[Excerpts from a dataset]
....

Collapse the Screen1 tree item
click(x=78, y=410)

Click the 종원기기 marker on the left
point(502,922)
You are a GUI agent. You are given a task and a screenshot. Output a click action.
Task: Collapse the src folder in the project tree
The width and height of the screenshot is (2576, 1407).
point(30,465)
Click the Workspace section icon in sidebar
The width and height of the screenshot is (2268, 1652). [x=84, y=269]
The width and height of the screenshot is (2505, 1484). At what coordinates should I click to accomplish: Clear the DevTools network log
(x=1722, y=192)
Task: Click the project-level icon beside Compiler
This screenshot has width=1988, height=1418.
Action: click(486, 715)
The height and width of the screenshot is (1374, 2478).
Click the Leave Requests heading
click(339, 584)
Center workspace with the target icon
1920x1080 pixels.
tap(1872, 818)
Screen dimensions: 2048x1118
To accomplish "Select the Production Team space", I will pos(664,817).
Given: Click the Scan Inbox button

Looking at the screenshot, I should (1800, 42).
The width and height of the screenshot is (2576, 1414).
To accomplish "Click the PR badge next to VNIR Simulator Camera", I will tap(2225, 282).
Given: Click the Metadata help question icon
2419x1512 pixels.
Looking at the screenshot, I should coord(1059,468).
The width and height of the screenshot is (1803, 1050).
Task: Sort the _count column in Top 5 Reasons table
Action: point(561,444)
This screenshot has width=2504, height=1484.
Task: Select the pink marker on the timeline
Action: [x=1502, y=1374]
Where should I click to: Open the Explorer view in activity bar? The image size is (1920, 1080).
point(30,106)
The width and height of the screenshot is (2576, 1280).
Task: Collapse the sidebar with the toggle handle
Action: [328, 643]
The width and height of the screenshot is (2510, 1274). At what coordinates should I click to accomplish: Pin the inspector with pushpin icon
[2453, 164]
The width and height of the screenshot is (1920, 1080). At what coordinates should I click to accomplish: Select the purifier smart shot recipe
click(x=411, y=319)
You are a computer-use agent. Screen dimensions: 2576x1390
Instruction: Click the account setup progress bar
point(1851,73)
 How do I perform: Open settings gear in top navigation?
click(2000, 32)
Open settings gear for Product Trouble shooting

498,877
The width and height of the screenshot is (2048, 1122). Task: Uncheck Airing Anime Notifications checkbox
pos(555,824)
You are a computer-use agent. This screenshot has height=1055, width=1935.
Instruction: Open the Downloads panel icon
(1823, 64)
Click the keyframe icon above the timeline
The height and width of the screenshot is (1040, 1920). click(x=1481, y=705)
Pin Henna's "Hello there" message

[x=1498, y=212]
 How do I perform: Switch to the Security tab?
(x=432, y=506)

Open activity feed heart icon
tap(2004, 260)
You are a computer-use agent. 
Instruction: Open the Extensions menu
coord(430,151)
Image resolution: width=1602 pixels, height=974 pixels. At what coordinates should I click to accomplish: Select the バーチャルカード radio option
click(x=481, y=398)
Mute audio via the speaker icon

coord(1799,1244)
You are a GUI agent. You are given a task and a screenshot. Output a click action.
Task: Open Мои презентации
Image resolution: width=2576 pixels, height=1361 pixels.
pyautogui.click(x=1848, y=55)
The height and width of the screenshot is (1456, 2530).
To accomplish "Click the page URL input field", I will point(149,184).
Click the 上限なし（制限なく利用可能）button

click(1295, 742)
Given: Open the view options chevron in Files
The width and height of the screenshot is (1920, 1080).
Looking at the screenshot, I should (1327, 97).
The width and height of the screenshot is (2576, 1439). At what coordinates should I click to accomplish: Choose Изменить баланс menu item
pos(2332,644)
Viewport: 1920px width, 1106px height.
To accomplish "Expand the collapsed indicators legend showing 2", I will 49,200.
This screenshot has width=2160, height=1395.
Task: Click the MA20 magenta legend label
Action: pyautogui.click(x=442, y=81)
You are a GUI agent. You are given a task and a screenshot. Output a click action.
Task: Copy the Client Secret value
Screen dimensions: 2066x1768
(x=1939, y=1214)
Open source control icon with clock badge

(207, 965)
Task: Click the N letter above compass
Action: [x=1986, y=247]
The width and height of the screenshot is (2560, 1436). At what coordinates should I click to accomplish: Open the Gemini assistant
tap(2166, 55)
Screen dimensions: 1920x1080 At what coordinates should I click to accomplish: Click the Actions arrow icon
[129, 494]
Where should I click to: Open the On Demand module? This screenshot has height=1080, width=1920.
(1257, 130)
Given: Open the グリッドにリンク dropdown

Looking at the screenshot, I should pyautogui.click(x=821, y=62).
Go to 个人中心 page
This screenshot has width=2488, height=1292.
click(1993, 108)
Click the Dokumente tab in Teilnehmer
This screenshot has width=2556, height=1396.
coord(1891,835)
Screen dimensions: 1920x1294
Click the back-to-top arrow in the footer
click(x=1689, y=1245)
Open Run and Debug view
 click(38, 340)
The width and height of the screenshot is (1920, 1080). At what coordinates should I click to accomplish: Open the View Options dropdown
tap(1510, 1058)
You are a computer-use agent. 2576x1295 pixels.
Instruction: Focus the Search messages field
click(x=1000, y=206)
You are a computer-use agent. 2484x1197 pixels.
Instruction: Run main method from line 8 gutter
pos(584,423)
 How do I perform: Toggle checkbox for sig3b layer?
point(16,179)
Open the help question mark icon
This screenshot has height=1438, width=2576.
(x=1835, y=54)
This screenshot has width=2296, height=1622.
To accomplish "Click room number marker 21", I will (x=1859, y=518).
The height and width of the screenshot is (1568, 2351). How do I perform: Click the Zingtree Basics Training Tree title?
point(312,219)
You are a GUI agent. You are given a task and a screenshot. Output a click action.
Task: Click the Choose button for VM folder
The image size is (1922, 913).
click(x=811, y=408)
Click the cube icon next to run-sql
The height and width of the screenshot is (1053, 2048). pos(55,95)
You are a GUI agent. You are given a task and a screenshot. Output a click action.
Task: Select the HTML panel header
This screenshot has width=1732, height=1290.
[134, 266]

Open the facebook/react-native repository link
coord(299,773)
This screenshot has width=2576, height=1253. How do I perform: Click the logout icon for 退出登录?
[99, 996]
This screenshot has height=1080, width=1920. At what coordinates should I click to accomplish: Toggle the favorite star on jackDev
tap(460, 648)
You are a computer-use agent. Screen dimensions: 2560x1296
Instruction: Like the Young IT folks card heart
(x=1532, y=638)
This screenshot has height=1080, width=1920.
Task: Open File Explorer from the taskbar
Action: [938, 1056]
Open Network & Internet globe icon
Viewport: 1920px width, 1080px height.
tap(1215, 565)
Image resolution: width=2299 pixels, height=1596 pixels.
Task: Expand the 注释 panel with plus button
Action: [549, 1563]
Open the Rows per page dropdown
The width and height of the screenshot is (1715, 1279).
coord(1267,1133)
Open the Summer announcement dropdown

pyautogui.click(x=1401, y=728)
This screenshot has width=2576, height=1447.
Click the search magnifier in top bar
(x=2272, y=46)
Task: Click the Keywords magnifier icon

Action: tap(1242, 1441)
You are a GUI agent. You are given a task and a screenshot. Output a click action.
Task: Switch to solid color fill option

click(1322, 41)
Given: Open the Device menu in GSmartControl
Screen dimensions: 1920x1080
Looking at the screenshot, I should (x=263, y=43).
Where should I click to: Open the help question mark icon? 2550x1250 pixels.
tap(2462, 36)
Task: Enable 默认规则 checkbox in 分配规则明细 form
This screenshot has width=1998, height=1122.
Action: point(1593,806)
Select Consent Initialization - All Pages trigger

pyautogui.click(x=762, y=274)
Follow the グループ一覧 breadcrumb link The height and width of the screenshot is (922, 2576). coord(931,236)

....

WORK REQUEST:
The data above should be returned exactly as written.

EXERCISE SOLUTION:
Collapse the Screen1 tree item
click(x=78, y=410)

Click the 종원기기 marker on the left
point(502,922)
You are a GUI agent. You are given a task and a screenshot. Output a click action.
Task: Collapse the src folder in the project tree
The width and height of the screenshot is (2576, 1407).
point(30,465)
Click the Workspace section icon in sidebar
The width and height of the screenshot is (2268, 1652). [x=84, y=269]
The width and height of the screenshot is (2505, 1484). At what coordinates should I click to accomplish: Clear the DevTools network log
(x=1722, y=192)
Task: Click the project-level icon beside Compiler
This screenshot has width=1988, height=1418.
Action: click(486, 715)
The height and width of the screenshot is (1374, 2478).
Click the Leave Requests heading
click(339, 584)
Center workspace with the target icon
1920x1080 pixels.
tap(1872, 818)
Screen dimensions: 2048x1118
To accomplish "Select the Production Team space", I will pos(664,817).
Given: Click the Scan Inbox button

Looking at the screenshot, I should (1800, 42).
The width and height of the screenshot is (2576, 1414).
To accomplish "Click the PR badge next to VNIR Simulator Camera", I will tap(2225, 282).
Given: Click the Metadata help question icon
2419x1512 pixels.
Looking at the screenshot, I should coord(1059,468).
The width and height of the screenshot is (1803, 1050).
Task: Sort the _count column in Top 5 Reasons table
Action: point(561,444)
This screenshot has width=2504, height=1484.
Task: Select the pink marker on the timeline
Action: [x=1502, y=1374]
Where should I click to: Open the Explorer view in activity bar? The image size is (1920, 1080).
point(30,106)
The width and height of the screenshot is (2576, 1280).
Task: Collapse the sidebar with the toggle handle
Action: [328, 643]
The width and height of the screenshot is (2510, 1274). At what coordinates should I click to accomplish: Pin the inspector with pushpin icon
[2453, 164]
The width and height of the screenshot is (1920, 1080). At what coordinates should I click to accomplish: Select the purifier smart shot recipe
click(x=411, y=319)
You are a computer-use agent. Screen dimensions: 2576x1390
Instruction: Click the account setup progress bar
point(1851,73)
 How do I perform: Open settings gear in top navigation?
click(2000, 32)
Open settings gear for Product Trouble shooting

498,877
The width and height of the screenshot is (2048, 1122). Task: Uncheck Airing Anime Notifications checkbox
pos(555,824)
You are a computer-use agent. This screenshot has height=1055, width=1935.
Instruction: Open the Downloads panel icon
(1823, 64)
Click the keyframe icon above the timeline
The height and width of the screenshot is (1040, 1920). click(x=1481, y=705)
Pin Henna's "Hello there" message

[x=1498, y=212]
 How do I perform: Switch to the Security tab?
(x=432, y=506)

Open activity feed heart icon
tap(2004, 260)
You are a computer-use agent. 
Instruction: Open the Extensions menu
coord(430,151)
Image resolution: width=1602 pixels, height=974 pixels. At what coordinates should I click to accomplish: Select the バーチャルカード radio option
click(x=481, y=398)
Mute audio via the speaker icon

coord(1799,1244)
You are a GUI agent. You are given a task and a screenshot. Output a click action.
Task: Open Мои презентации
Image resolution: width=2576 pixels, height=1361 pixels.
pyautogui.click(x=1848, y=55)
The height and width of the screenshot is (1456, 2530).
To accomplish "Click the page URL input field", I will point(149,184).
Click the 上限なし（制限なく利用可能）button

click(1295, 742)
Given: Open the view options chevron in Files
The width and height of the screenshot is (1920, 1080).
Looking at the screenshot, I should (1327, 97).
The width and height of the screenshot is (2576, 1439). At what coordinates should I click to accomplish: Choose Изменить баланс menu item
pos(2332,644)
Viewport: 1920px width, 1106px height.
To accomplish "Expand the collapsed indicators legend showing 2", I will 49,200.
This screenshot has width=2160, height=1395.
Task: Click the MA20 magenta legend label
Action: pyautogui.click(x=442, y=81)
You are a GUI agent. You are given a task and a screenshot. Output a click action.
Task: Copy the Client Secret value
Screen dimensions: 2066x1768
(x=1939, y=1214)
Open source control icon with clock badge

(207, 965)
Task: Click the N letter above compass
Action: [x=1986, y=247]
The width and height of the screenshot is (2560, 1436). At what coordinates should I click to accomplish: Open the Gemini assistant
tap(2166, 55)
Screen dimensions: 1920x1080 At what coordinates should I click to accomplish: Click the Actions arrow icon
[129, 494]
Where should I click to: Open the On Demand module? This screenshot has height=1080, width=1920.
(1257, 130)
Given: Open the グリッドにリンク dropdown

Looking at the screenshot, I should pyautogui.click(x=821, y=62).
Go to 个人中心 page
This screenshot has width=2488, height=1292.
click(1993, 108)
Click the Dokumente tab in Teilnehmer
This screenshot has width=2556, height=1396.
coord(1891,835)
Screen dimensions: 1920x1294
Click the back-to-top arrow in the footer
click(x=1689, y=1245)
Open Run and Debug view
 click(38, 340)
The width and height of the screenshot is (1920, 1080). At what coordinates should I click to accomplish: Open the View Options dropdown
tap(1510, 1058)
You are a computer-use agent. 2576x1295 pixels.
Instruction: Focus the Search messages field
click(x=1000, y=206)
You are a computer-use agent. 2484x1197 pixels.
Instruction: Run main method from line 8 gutter
pos(584,423)
 How do I perform: Toggle checkbox for sig3b layer?
point(16,179)
Open the help question mark icon
This screenshot has height=1438, width=2576.
(x=1835, y=54)
This screenshot has width=2296, height=1622.
To accomplish "Click room number marker 21", I will (x=1859, y=518).
The height and width of the screenshot is (1568, 2351). How do I perform: Click the Zingtree Basics Training Tree title?
point(312,219)
You are a GUI agent. You are given a task and a screenshot. Output a click action.
Task: Click the Choose button for VM folder
The image size is (1922, 913).
click(x=811, y=408)
Click the cube icon next to run-sql
The height and width of the screenshot is (1053, 2048). pos(55,95)
You are a GUI agent. You are given a task and a screenshot. Output a click action.
Task: Select the HTML panel header
This screenshot has width=1732, height=1290.
[134, 266]

Open the facebook/react-native repository link
coord(299,773)
This screenshot has width=2576, height=1253. How do I perform: Click the logout icon for 退出登录?
[99, 996]
This screenshot has height=1080, width=1920. At what coordinates should I click to accomplish: Toggle the favorite star on jackDev
tap(460, 648)
You are a computer-use agent. Screen dimensions: 2560x1296
Instruction: Like the Young IT folks card heart
(x=1532, y=638)
This screenshot has height=1080, width=1920.
Task: Open File Explorer from the taskbar
Action: [938, 1056]
Open Network & Internet globe icon
Viewport: 1920px width, 1080px height.
tap(1215, 565)
Image resolution: width=2299 pixels, height=1596 pixels.
Task: Expand the 注释 panel with plus button
Action: [549, 1563]
Open the Rows per page dropdown
The width and height of the screenshot is (1715, 1279).
coord(1267,1133)
Open the Summer announcement dropdown

pyautogui.click(x=1401, y=728)
This screenshot has width=2576, height=1447.
Click the search magnifier in top bar
(x=2272, y=46)
Task: Click the Keywords magnifier icon

Action: tap(1242, 1441)
You are a GUI agent. You are given a task and a screenshot. Output a click action.
Task: Switch to solid color fill option

click(1322, 41)
Given: Open the Device menu in GSmartControl
Screen dimensions: 1920x1080
Looking at the screenshot, I should (x=263, y=43).
Where should I click to: Open the help question mark icon? 2550x1250 pixels.
tap(2462, 36)
Task: Enable 默认规则 checkbox in 分配规则明细 form
This screenshot has width=1998, height=1122.
Action: point(1593,806)
Select Consent Initialization - All Pages trigger

pyautogui.click(x=762, y=274)
Follow the グループ一覧 breadcrumb link The height and width of the screenshot is (922, 2576). coord(931,236)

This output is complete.